1 lb (500 g) salmon, skin removed, cut into chunks
2 shallots, chopped
2 tbsp (30 ml) unsalted butter, melted and cooled
1 tbsp (15 ml) dried Italian herb blend
2 tbsp (30 ml) mayonnaise
2 garlic cloves, minced
1 large egg
¾ cup (175 ml) panko bread crumbs
kosher salt and freshly ground black pepper, to taste
2 cups (500 ml) jarred roasted red bell peppers, drained
2 tbsp (30 ml) olive oil
1 medium onion, finely chopped
1 celery stick, finely chopped
½ cup (125 ml) whipping cream
¼ cup (60 ml) white wine
¾ lb (340 g) spaghetti
½ cup (125 ml) chopped flat leaf parsley
1 cup (250 ml) pitted green olives, sliced in half if large
Parmesan, for serving
- To make salmon meatballs, preheat oven to 350 F (180 C). Lightly oil a rimmed baking sheet and set aside.

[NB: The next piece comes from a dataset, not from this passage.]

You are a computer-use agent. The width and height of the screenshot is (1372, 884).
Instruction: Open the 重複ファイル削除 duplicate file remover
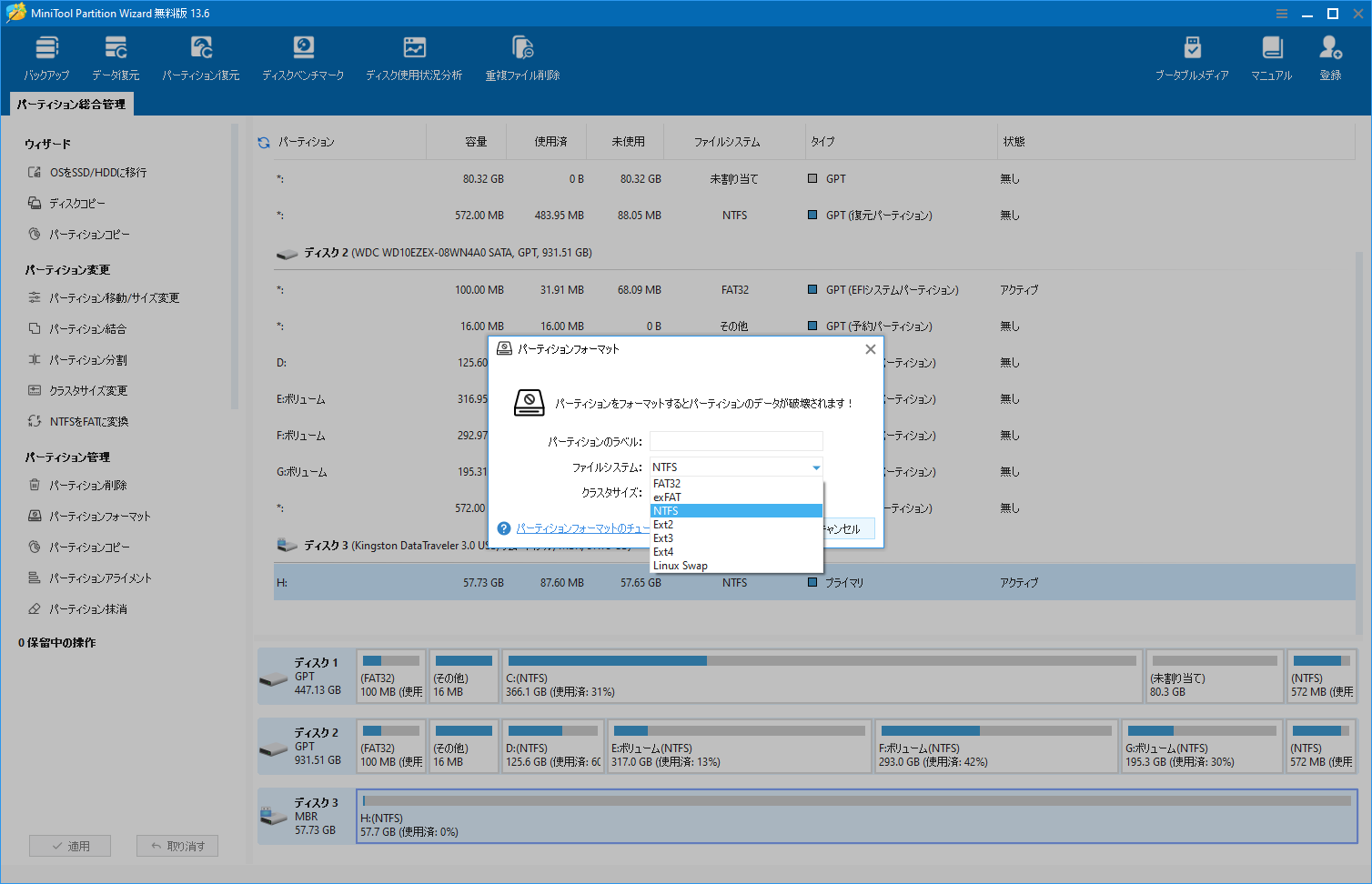click(x=523, y=56)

- In a food processor bowl, place salmon and shallots and process until salmon is finely chopped. Transfer mixture to a large bowl and add butter, Italian herb blend, mayonnaise, garlic, egg, panko crumbs and a good pinch of salt and pepper. Stir with a wooden spoon or spatula until well combined. Form into balls, about 1½ tbsp (22 ml) in size, and place on prepared baking tray. Bake, turning halfway through cooking time, until lightly browned and cooked through, about 10 to 15 minutes.

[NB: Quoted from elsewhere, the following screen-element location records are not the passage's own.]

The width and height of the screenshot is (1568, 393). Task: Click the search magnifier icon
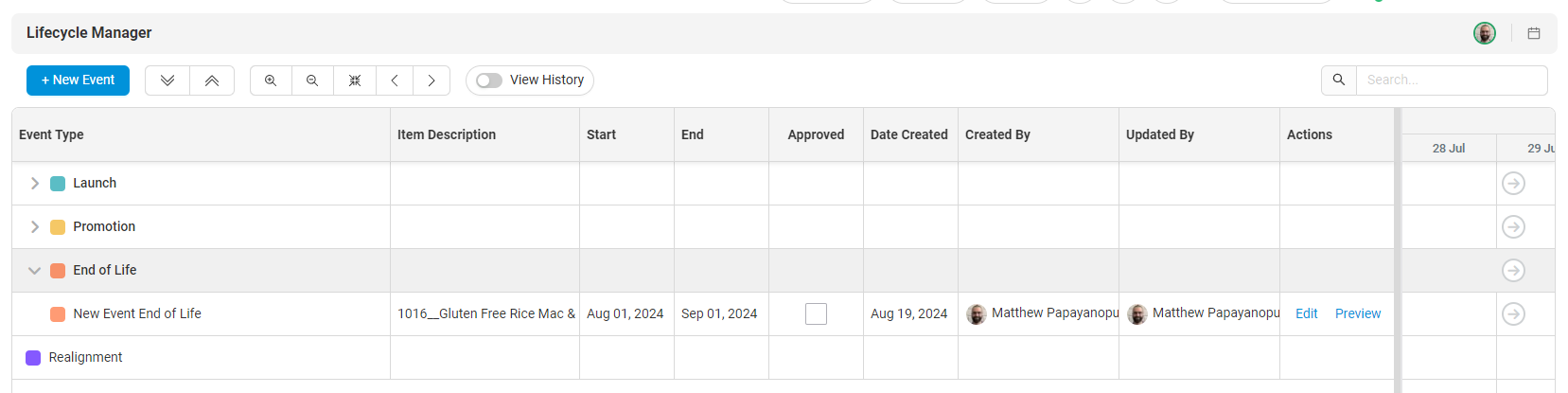[1339, 80]
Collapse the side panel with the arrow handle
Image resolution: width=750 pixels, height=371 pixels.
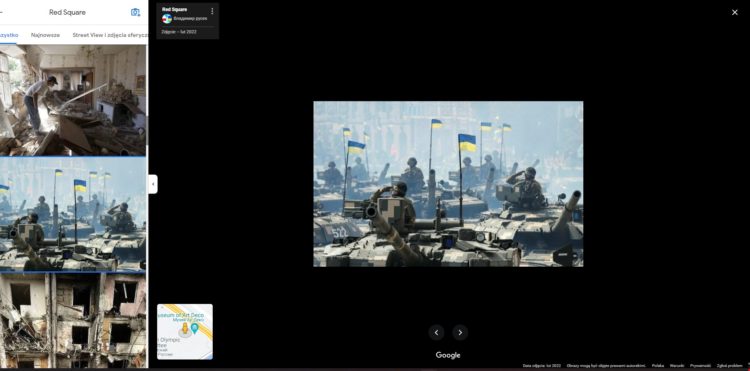pyautogui.click(x=153, y=184)
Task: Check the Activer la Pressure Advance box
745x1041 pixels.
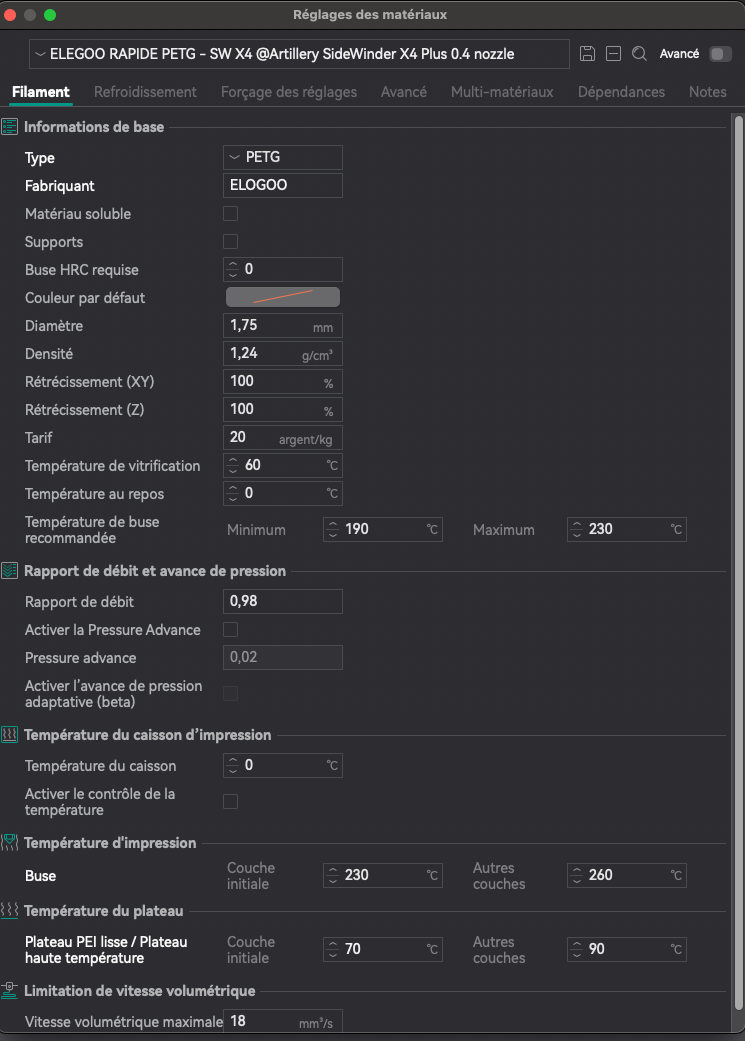Action: 231,630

- Bring a large pot of salted water to a boil to cook pasta.
- Rinse red bell peppers well under cold water. Roughly chop and set aside.

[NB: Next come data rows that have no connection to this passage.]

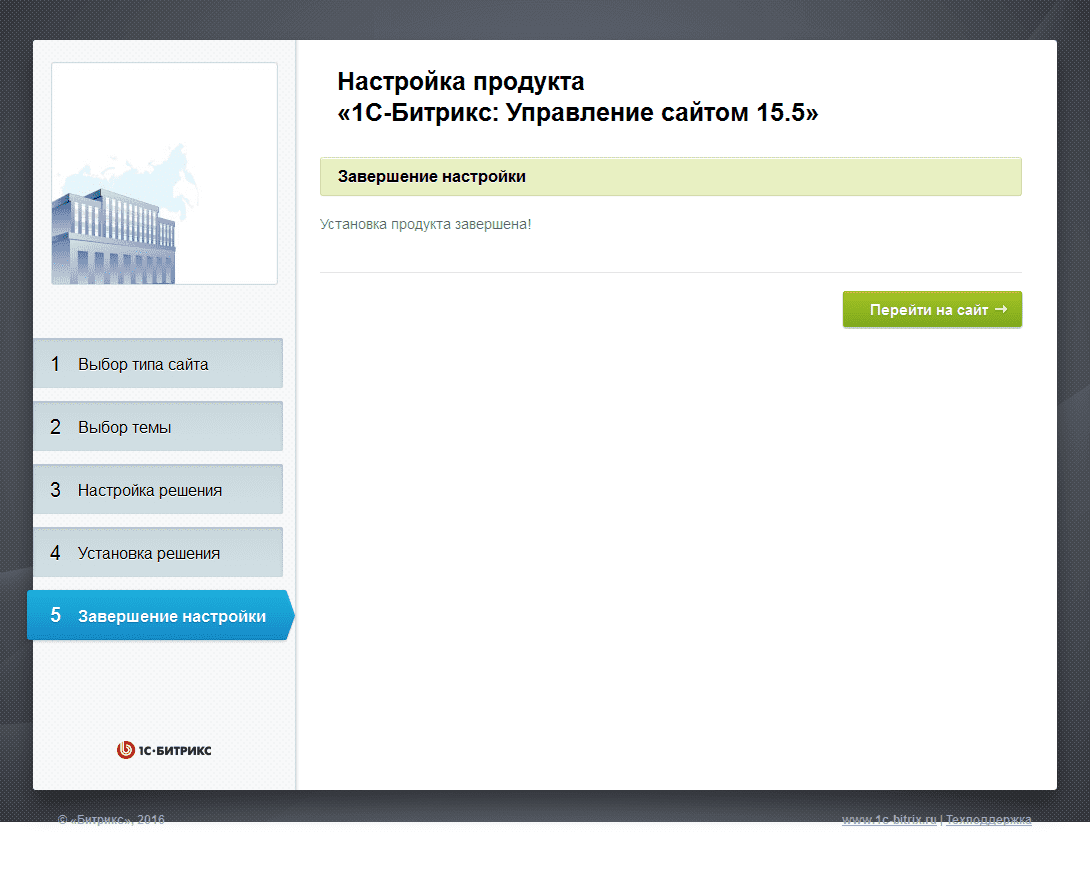Click the building illustration in the sidebar
The width and height of the screenshot is (1090, 880).
point(113,236)
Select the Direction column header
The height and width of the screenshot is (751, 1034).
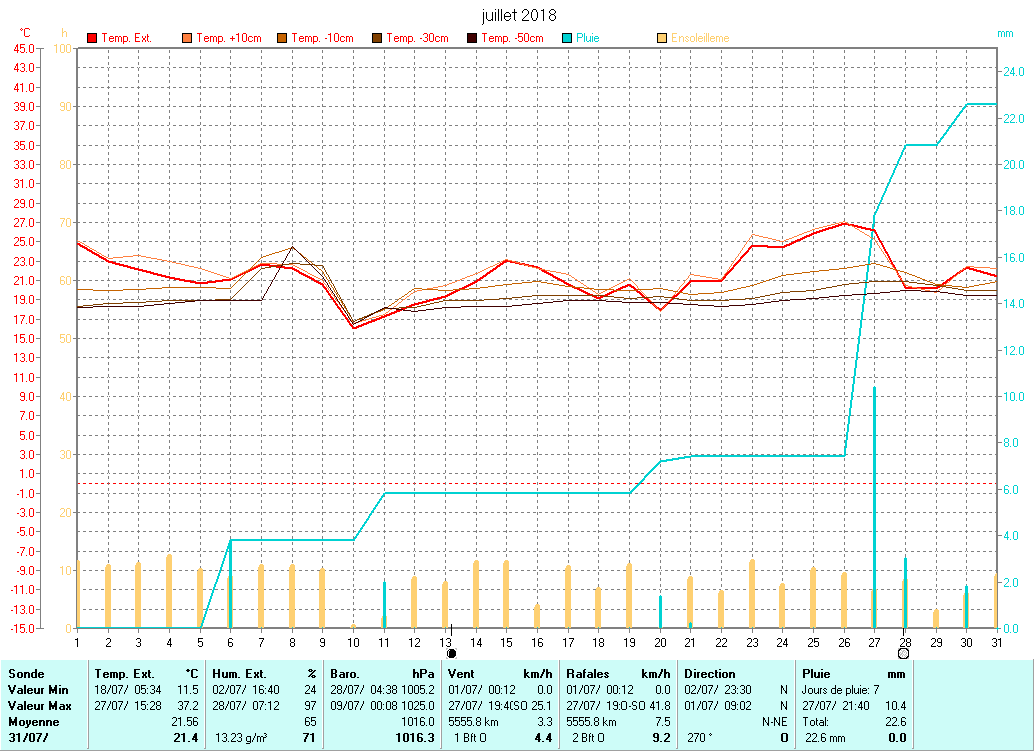pyautogui.click(x=735, y=674)
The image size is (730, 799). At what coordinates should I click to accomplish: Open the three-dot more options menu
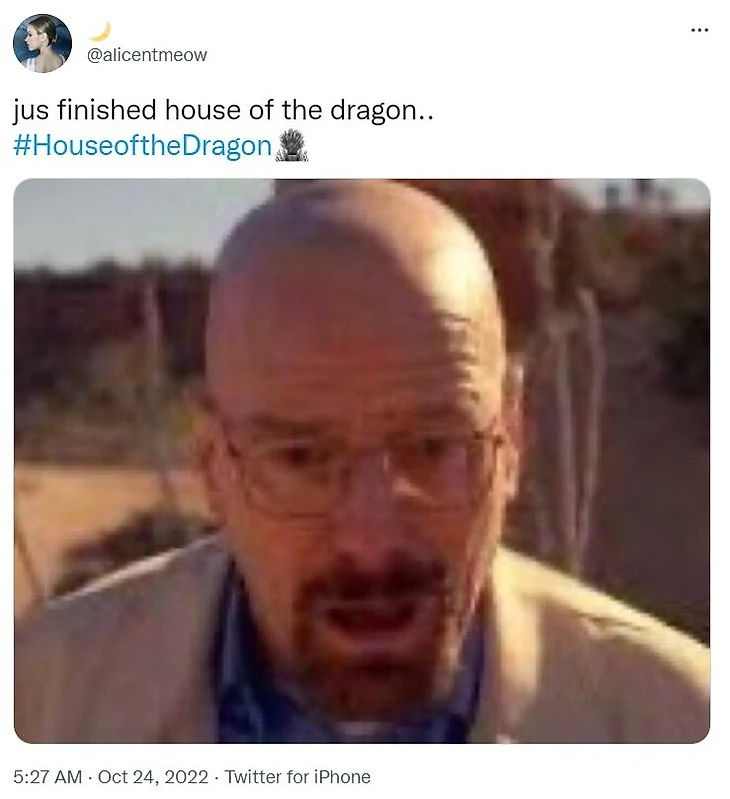699,31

- In a large frying pan, warm olive oil over medium-high heat. Sauté onions and celery with a good seasoning of salt and pepper until softened, about 4 minutes. Add red peppers and continue to sauté until peppers are warmed through, about 1 minute. Transfer warm vegetable mixture to a blender along with whipping cream and wine. Blend until a smooth sauce is achieved. Return sauce to frying pan over medium heat. Bring sauce to a simmer and cook, stirring occasionally, until slightly thickened, about 5 to 8 minutes.
- Meanwhile, cook spaghetti according to package directions.
- Add salmon meatballs to sauce and gently stir to coat. Drain pasta, add to sauce and gently toss to coat.
- To serve, divide pasta and salmon meatballs among 4 warm pasta bowls. Serve topped with a sprinkle of chopped parsley, green olives and some shaved Parmesan, if desired.